[Dataset entries]
BEGIN

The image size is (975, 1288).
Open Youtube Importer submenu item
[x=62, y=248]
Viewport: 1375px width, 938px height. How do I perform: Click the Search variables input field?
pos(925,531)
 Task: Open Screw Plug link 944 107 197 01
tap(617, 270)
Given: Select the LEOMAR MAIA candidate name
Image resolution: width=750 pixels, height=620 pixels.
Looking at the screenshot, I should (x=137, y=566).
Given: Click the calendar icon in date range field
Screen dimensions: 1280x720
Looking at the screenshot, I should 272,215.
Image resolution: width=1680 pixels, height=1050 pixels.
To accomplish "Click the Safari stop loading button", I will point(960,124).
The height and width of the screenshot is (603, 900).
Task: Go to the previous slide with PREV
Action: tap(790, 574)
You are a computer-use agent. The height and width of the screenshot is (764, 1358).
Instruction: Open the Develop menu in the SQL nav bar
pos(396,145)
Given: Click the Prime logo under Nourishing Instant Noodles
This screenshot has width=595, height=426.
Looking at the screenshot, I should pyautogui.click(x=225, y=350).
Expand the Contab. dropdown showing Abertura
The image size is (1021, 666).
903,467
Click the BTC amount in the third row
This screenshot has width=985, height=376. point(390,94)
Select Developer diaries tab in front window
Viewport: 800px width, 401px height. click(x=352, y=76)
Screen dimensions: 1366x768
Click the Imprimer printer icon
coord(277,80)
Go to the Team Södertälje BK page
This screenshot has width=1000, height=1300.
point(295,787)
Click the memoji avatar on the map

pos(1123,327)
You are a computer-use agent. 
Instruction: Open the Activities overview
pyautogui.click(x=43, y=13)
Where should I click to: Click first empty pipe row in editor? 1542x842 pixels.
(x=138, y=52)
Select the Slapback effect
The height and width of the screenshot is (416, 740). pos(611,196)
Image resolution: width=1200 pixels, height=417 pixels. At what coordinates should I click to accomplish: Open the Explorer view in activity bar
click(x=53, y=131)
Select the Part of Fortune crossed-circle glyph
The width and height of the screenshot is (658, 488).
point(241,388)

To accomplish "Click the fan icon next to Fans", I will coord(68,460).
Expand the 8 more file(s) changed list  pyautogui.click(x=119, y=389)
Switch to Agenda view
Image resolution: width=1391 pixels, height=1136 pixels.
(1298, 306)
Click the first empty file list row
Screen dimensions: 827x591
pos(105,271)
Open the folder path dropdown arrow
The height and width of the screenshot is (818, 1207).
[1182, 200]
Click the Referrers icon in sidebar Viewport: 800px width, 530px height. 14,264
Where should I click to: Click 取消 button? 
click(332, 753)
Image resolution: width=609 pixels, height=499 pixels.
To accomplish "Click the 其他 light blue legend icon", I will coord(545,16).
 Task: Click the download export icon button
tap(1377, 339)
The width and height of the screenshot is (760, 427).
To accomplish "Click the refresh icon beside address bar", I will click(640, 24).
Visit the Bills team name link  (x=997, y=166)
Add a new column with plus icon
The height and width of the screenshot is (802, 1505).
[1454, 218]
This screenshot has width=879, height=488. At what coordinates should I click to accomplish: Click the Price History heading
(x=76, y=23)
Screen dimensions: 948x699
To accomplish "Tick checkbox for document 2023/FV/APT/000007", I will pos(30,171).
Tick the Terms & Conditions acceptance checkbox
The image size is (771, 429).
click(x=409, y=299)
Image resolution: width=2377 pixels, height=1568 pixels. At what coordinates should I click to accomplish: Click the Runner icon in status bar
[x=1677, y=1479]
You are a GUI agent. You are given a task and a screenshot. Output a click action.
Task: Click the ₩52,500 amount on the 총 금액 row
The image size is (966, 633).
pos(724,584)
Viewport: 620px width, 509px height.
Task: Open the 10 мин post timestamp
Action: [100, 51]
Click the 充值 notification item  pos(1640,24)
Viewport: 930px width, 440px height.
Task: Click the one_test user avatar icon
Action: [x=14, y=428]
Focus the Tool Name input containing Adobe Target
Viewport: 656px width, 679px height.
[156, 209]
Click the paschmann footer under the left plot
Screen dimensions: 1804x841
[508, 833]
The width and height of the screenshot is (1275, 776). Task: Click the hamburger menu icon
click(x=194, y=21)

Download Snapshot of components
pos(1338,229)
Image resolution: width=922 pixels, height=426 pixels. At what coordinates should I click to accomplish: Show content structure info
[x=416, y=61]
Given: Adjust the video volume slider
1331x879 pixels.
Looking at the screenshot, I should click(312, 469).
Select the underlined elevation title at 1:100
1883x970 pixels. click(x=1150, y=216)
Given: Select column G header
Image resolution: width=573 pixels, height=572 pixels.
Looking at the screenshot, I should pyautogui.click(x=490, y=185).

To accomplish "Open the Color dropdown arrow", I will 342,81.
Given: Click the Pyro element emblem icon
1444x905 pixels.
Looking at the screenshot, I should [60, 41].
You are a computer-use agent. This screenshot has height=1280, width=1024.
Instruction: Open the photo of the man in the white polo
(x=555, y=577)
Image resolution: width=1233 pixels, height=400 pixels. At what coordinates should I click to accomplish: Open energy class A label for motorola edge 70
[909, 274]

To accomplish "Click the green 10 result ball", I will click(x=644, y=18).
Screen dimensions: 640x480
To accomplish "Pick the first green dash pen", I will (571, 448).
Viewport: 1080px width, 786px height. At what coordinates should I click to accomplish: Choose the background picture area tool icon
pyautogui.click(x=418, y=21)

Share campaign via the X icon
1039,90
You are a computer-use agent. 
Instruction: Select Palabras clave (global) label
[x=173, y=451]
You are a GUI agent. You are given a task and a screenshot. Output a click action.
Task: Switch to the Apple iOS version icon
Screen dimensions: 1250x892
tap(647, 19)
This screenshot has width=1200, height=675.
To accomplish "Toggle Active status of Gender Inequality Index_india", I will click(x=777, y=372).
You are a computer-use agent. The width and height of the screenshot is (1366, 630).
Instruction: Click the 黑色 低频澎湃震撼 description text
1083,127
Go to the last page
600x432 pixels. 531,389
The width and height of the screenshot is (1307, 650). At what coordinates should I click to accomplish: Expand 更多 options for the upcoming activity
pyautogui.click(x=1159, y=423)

END

Each line above that has the word "list" must be copied.

Exercise response –
Expand the 8 more file(s) changed list  pyautogui.click(x=119, y=389)
Click the first empty file list row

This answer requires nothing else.